当前位置:网站首页>ICML 2022 | explore the best architecture and training method of language model
ICML 2022 | explore the best architecture and training method of language model
2022-07-05 15:10:00 【Zhiyuan community】
This article introduces two articles published in ICML 2022 The paper of , Researchers are mainly from Google.

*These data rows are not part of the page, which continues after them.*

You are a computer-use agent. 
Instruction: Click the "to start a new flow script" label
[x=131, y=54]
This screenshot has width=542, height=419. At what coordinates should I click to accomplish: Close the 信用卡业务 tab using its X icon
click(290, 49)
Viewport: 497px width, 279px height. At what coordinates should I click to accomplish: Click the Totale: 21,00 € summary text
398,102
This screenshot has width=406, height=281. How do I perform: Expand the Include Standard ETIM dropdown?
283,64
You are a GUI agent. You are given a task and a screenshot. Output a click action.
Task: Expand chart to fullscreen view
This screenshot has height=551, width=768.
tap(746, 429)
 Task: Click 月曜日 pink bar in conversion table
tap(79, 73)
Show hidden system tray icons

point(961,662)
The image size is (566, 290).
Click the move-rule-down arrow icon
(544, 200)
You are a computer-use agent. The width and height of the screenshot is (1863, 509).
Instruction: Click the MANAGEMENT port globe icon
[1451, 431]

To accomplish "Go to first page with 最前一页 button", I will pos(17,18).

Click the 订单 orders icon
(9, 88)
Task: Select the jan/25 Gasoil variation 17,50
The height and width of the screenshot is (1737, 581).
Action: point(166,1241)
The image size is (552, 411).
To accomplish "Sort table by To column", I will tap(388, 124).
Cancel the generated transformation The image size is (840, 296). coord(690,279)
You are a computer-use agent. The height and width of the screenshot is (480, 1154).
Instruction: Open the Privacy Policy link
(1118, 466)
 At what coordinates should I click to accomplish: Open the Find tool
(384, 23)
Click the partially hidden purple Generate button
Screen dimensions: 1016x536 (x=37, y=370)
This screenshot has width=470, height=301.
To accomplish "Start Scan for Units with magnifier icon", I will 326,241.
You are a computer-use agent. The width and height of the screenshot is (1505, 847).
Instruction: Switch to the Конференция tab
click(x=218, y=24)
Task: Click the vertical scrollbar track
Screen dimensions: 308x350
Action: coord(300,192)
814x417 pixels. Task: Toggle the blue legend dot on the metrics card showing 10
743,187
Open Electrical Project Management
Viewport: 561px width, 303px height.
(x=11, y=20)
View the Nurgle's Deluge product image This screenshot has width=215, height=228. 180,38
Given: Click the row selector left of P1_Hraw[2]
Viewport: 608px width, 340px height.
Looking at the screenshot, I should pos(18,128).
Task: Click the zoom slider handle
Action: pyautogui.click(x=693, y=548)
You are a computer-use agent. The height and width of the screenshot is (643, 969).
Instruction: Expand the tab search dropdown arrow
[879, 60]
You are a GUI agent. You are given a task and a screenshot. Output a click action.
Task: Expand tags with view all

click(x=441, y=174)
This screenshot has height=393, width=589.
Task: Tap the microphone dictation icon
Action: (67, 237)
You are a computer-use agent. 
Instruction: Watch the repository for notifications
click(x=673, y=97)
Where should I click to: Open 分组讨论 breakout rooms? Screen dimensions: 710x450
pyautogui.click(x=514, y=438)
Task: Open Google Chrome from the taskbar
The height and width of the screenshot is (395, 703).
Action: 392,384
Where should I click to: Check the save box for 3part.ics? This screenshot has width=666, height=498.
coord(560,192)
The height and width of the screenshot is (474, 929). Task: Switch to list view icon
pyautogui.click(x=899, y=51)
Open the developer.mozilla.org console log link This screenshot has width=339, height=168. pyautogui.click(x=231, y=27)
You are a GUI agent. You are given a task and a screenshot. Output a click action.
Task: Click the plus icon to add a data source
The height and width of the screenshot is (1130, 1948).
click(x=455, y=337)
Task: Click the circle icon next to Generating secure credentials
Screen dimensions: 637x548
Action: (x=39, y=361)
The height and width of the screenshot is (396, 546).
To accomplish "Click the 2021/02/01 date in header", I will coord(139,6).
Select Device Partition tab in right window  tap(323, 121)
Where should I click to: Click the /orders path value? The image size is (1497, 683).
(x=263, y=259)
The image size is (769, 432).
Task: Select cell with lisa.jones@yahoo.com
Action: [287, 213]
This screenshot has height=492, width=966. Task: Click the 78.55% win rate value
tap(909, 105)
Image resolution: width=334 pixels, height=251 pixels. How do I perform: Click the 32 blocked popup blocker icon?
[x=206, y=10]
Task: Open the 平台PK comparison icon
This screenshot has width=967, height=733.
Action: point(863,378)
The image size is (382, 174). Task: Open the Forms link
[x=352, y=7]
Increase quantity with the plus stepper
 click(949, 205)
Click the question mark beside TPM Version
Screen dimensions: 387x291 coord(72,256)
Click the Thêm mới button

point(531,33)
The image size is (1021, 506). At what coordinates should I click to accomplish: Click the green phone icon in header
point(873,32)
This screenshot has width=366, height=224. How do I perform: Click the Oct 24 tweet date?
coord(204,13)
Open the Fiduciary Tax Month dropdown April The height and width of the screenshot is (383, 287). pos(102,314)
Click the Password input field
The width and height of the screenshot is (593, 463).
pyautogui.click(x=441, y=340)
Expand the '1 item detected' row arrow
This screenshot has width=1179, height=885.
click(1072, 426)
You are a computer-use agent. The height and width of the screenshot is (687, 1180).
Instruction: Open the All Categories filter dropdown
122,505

Both papers are very practical analytical papers . It's different from the common papers' innovation in the model , Both papers are aimed at existing NLP The structure and training method of language model 、 Explore its advantages and disadvantages in different scenarios and summarize empirical rules .
Here, the author first collates the main experimental conclusions of the two papers :
1. The first paper found that although encoder-decoder It has occupied the absolute mainstream of machine translation , But when the model parameters are large , Design language model reasonably LM It can be compared with the traditional encoder-decoder The performance of architecture for machine translation tasks is comparable ; And LM stay zero-shot scenario 、 Better performance in small language machine translation 、 In large language machine translation, it also has off-target Fewer benefits .
2. The second paper found that I was not doing finetuning Under the circumstances ,Causal decoder LM framework +full language modeling Training in zero-shot The best performance in the task ; And there are multitasking prompt finetuning when , It is encoder-decoder framework +masked language modeling Training has the best zero-shot performance .
The paper 1:Examining Scaling and Transfer of Language Model Architectures for Machine Translation
link :https://arxiv.org/abs/2202.00528
The paper 2:What Language Model Architecture and Pretraining Objective Work Best for Zero-Shot Generalization?
边栏推荐
- Mysql---- function
- Reconnaissance des caractères easycr
- Interview shock 62: what are the precautions for group by?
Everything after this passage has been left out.